Выбрать главу

Вскоре подкрался голод. Сперва слабый, вскоре он усилился, начал терзать внутренности. Рассчитывая обнаружить зверя, Мычка вертел головой все чаще, но тщетно, ни следов, ни шевеленья. Даже птицы затихли, будто под плотной пеленой снега лес начисто вымер. В груди разлилось тяжелое предчувствие - третьей ночи под открытым небом он не переживет.

ГЛАВА 2

Серая пелена небес потускнела, а следом потускнел весь мир. Где-то высоко, отрезанное от земли стеной туч, сияет солнце.

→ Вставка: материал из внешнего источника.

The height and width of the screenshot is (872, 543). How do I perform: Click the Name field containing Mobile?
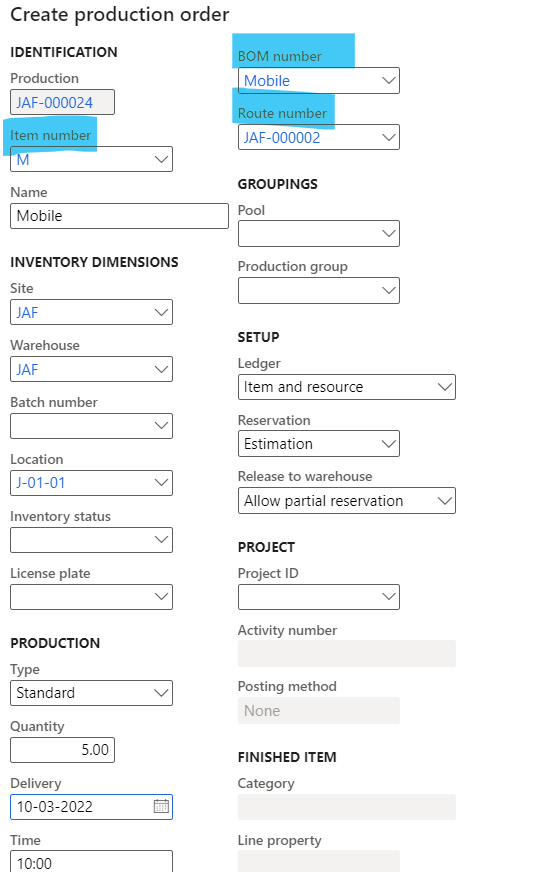(119, 216)
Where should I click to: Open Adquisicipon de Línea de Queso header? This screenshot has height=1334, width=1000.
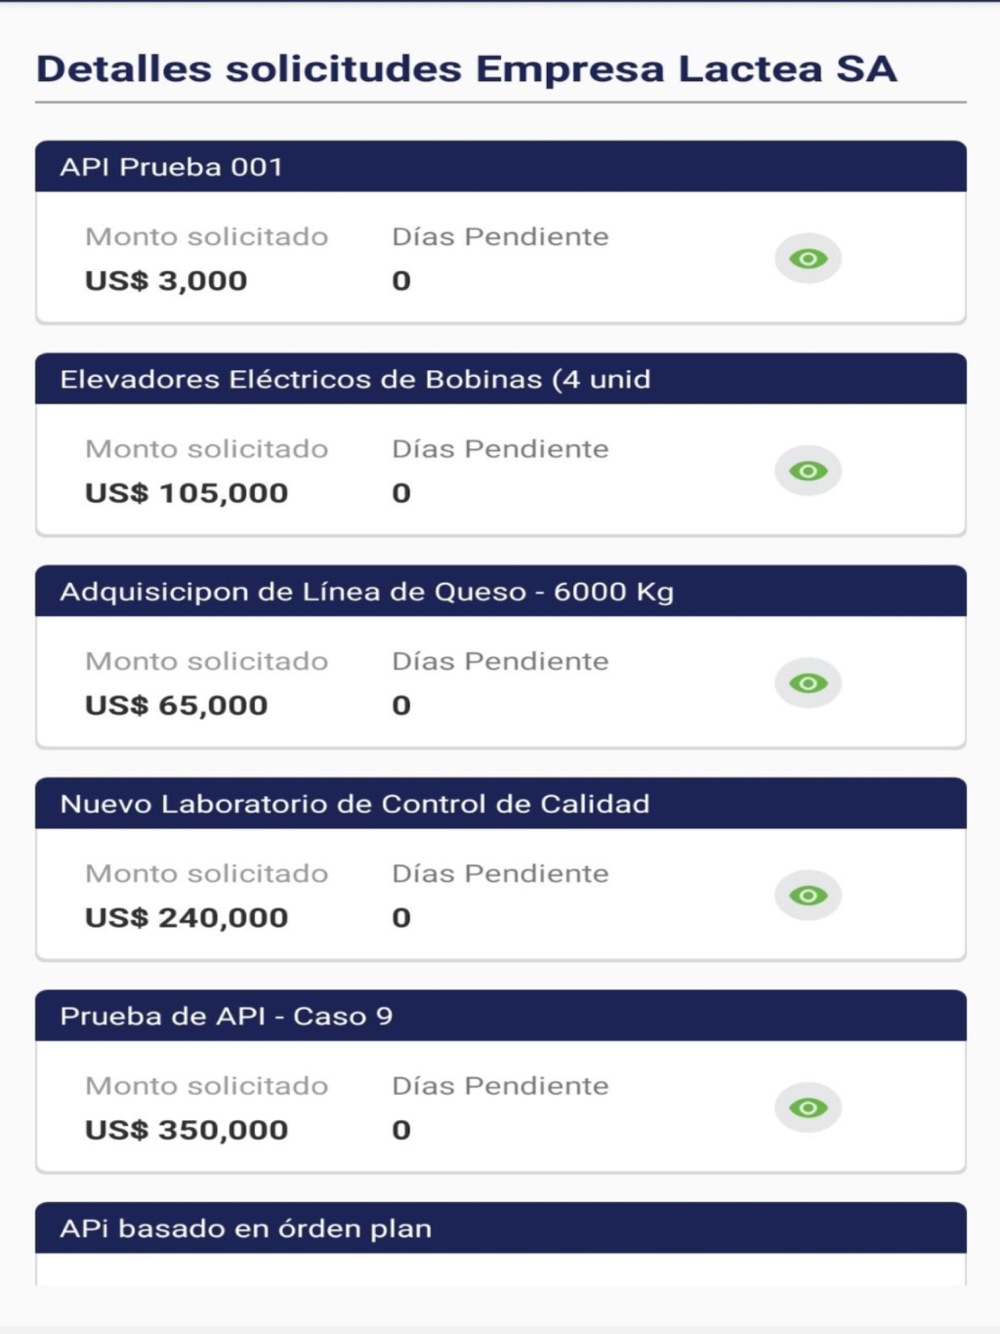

Но даже там вскоре наступит ночь. Здесь же, под раскидистыми кронами деревьев, в укутанном снегом лесу, тьма настанет гораздо-гораздо раньше. Третий день подряд ему сопутствует удача, путь не пересек ни один из многочисленных хищников леса. Но удача не длится вечно. Изнуренные голодом, рано или поздно охотники выйдут из своих нор, и если в первый, да и во второй день, он вполне мог рассчитывать на собственные силы, то сейчас, измученное долгим путем, и терзаемое голодом, тело может дать слабину. Глаза неверно оценят расстояние, не вовремя дрогнет рука, и, едва начавшись, его жизненный путь прервется.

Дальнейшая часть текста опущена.